Crucian carp (Carassius carassius) is a fish that, unlike most other vertebrates, can survive for a long time without oxygen (anoxia). This ability is necessary for the crucian carp to survive in Northern Europe in small ponds, where the oxygen disappears when ice and snow prevent oxygen to enter from the air or photosynthesis. The fish survives anoxia with the help of a number of physiological adaptations. For example, lactic acid from glycolysis is converted to ethanol, which is washed out of the blood over the gills. In other vertebrates, the brain in particular is very sensitive to a lack of oxygen. Although we know quite a bit about how the crucian carp can physiologically survive without oxygen, there are still many questions that remain, especially for the brain.

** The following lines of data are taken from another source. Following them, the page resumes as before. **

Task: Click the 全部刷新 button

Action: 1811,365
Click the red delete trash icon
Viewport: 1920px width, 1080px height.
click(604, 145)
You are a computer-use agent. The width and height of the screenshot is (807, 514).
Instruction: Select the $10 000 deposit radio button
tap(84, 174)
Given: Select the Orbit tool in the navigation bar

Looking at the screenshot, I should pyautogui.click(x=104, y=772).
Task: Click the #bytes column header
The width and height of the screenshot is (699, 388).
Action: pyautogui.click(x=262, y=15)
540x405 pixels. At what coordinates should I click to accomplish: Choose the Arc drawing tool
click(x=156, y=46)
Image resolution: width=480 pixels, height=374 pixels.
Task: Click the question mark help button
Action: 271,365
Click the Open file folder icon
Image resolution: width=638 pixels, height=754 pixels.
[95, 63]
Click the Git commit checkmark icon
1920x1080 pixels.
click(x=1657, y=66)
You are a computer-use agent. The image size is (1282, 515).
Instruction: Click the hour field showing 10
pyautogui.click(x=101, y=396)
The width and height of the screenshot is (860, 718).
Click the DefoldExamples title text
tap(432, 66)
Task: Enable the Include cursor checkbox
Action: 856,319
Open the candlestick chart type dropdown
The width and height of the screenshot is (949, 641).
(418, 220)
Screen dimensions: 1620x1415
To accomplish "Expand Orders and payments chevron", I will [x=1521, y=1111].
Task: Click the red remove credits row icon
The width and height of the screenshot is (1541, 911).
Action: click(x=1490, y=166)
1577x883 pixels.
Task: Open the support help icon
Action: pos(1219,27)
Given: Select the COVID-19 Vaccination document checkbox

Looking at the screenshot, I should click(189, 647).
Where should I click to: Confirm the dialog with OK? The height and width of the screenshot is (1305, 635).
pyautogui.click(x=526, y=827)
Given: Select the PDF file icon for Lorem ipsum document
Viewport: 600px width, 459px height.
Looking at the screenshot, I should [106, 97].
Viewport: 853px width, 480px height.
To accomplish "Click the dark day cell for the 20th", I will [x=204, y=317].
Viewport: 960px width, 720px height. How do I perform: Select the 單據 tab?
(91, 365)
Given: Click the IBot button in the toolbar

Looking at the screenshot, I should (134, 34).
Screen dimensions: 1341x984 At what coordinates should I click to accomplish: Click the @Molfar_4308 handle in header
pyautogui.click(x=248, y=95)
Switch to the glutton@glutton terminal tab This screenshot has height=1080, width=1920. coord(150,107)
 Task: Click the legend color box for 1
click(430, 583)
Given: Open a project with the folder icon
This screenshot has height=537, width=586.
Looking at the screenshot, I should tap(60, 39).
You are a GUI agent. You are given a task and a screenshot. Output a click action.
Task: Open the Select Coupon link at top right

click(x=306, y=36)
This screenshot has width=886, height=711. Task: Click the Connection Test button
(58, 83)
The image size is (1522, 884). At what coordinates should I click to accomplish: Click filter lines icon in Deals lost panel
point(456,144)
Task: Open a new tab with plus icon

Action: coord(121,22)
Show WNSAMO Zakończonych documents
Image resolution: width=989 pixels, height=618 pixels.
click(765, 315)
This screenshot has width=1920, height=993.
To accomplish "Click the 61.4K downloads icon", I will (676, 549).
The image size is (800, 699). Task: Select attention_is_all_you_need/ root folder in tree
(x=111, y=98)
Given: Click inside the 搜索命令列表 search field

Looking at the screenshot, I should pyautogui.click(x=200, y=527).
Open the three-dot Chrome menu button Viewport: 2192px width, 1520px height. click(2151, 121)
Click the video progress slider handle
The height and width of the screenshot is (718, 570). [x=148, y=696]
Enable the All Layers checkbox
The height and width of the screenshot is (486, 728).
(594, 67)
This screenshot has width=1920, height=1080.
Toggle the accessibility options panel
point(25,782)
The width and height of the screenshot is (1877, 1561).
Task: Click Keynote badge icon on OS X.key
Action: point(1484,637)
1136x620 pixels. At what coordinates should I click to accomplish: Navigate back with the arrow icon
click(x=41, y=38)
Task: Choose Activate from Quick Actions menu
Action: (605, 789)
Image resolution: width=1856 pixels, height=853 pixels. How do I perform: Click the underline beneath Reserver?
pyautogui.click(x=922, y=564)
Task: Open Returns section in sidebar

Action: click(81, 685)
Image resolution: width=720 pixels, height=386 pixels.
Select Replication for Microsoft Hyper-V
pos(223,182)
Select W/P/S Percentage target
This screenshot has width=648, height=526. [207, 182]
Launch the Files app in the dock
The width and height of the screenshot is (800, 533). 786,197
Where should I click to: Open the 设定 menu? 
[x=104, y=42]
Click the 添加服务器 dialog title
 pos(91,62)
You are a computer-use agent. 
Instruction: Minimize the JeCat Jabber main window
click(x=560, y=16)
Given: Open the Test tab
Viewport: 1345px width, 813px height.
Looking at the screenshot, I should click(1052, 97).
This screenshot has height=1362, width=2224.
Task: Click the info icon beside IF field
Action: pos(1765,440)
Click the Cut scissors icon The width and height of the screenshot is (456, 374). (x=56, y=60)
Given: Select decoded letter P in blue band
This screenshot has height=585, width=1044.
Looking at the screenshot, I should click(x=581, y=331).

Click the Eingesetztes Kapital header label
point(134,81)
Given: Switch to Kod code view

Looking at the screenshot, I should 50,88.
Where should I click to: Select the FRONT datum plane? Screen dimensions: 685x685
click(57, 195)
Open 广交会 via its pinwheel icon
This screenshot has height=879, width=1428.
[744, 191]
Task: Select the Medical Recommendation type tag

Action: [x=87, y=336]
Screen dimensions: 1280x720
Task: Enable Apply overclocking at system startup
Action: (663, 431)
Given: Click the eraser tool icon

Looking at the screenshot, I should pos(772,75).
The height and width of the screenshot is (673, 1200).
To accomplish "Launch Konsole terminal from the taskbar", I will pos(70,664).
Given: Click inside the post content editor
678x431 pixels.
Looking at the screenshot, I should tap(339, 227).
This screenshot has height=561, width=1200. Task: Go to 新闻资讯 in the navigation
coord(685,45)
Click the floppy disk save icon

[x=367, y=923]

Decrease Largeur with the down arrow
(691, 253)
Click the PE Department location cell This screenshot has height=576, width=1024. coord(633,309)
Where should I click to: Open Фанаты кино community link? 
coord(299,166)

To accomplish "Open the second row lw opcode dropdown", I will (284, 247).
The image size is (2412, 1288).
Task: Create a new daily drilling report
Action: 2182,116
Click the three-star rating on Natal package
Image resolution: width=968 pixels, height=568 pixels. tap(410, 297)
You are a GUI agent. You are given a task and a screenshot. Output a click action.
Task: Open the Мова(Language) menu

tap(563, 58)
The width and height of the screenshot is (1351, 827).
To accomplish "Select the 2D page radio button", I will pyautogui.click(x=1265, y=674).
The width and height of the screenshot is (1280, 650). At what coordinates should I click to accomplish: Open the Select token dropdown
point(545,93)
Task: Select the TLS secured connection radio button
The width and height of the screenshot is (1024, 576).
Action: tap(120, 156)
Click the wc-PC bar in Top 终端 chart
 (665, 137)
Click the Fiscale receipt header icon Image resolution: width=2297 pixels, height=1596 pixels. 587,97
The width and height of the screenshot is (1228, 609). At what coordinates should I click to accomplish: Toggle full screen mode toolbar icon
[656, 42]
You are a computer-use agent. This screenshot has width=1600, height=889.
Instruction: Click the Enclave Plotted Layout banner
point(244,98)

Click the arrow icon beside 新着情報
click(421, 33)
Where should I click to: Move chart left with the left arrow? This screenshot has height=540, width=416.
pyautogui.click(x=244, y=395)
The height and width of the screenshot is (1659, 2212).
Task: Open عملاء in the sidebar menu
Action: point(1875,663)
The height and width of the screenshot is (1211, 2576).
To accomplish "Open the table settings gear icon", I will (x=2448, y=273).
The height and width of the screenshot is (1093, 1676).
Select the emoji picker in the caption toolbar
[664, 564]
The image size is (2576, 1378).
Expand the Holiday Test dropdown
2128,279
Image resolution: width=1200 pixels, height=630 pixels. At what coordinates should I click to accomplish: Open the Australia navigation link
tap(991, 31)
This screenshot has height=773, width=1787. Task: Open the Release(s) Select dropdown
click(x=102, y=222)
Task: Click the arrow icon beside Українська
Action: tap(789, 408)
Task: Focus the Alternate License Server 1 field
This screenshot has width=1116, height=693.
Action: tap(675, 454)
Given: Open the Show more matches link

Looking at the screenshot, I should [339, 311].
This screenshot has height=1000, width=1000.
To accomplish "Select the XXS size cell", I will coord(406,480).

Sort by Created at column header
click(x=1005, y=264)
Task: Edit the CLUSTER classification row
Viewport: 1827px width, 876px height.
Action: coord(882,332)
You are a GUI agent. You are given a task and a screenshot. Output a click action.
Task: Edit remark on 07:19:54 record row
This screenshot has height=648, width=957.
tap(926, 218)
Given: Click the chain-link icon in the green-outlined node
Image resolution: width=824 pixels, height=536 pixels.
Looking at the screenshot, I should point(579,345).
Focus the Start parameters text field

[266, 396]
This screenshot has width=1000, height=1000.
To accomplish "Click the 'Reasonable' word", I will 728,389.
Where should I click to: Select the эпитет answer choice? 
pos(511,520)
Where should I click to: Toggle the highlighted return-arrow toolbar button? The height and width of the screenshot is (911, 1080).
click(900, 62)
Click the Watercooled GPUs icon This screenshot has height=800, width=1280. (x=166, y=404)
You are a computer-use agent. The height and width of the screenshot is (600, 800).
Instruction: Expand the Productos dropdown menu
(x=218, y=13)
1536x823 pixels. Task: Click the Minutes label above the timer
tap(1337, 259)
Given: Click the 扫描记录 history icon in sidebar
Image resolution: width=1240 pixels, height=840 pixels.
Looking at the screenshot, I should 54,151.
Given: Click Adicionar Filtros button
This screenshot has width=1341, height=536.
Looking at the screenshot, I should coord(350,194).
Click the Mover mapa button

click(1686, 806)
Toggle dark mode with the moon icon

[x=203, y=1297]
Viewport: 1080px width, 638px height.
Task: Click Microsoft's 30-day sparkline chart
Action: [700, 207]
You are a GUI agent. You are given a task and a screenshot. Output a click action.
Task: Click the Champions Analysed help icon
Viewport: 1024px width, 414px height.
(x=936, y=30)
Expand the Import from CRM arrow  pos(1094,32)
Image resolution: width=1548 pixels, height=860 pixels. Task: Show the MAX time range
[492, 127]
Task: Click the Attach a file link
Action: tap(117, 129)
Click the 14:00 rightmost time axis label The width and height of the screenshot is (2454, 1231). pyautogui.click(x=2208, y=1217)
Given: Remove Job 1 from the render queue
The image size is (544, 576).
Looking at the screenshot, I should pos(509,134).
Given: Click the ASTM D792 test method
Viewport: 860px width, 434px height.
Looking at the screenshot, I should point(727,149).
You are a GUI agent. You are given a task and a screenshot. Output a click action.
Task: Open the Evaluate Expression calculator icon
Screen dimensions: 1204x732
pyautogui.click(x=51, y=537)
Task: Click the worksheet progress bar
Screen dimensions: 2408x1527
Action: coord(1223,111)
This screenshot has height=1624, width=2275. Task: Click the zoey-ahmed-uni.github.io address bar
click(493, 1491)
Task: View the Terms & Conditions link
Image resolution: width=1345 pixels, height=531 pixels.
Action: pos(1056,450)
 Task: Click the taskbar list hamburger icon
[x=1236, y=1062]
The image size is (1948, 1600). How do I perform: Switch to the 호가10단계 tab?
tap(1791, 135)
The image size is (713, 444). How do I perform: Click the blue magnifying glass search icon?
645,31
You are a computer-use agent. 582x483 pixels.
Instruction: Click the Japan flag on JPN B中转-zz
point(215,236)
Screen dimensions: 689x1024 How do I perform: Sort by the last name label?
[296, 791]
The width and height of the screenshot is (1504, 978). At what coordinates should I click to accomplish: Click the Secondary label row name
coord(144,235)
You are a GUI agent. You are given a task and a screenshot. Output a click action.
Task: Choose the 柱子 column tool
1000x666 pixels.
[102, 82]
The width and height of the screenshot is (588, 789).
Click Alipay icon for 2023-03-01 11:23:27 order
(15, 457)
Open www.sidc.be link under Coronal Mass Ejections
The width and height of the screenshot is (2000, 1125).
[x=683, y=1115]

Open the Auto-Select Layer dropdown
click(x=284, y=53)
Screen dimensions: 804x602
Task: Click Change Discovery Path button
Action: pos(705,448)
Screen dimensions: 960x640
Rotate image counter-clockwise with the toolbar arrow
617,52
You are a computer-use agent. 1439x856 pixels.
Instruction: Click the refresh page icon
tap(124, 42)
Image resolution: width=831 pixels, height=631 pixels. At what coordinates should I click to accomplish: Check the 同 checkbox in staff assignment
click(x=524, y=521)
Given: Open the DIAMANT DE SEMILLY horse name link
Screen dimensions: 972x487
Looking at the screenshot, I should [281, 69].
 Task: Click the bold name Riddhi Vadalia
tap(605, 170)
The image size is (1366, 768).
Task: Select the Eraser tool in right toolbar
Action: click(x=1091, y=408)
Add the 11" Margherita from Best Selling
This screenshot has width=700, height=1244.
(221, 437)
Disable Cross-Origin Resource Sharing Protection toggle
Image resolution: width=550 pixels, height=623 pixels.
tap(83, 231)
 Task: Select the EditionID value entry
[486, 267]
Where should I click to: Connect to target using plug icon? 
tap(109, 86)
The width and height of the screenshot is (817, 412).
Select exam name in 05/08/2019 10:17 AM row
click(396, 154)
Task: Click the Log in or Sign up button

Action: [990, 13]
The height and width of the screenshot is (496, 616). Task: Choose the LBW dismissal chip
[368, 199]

We do not know how different parts and cell types in the crucian carp brain respond molecularly to anoxia. We will use a modern sequencing technique, ‘single-cell sequencing’, to see how much the different genes are expressed in single brain cells. This information can be used to identify different cell types and how they alter gene expression during and after anoxia exposure.
It is also unclear whether the molecular machinery and the necessary changes in gene expression are affected by changes in DNA methylation, a form of epigenetic regulation. We will investigate this with the sequencing technique ‘whole-genome bisulphite sequencing’. We will also investigate the enzymes involved in DNA methylation, as well as the presence and change in ‘long non-coding RNA’. This RNA affects the expression of other genes, and is another form of epigenetic regulation.
Anoxia tolerance is intriguing from an evolutionary perspective, but also important because oxygen deficiency is central to many biomedical issues. Like when you have a stroke, heart attack, or take out organs to save another human being. The research described here will form a necessary basis for future projects across life sciences and medicine.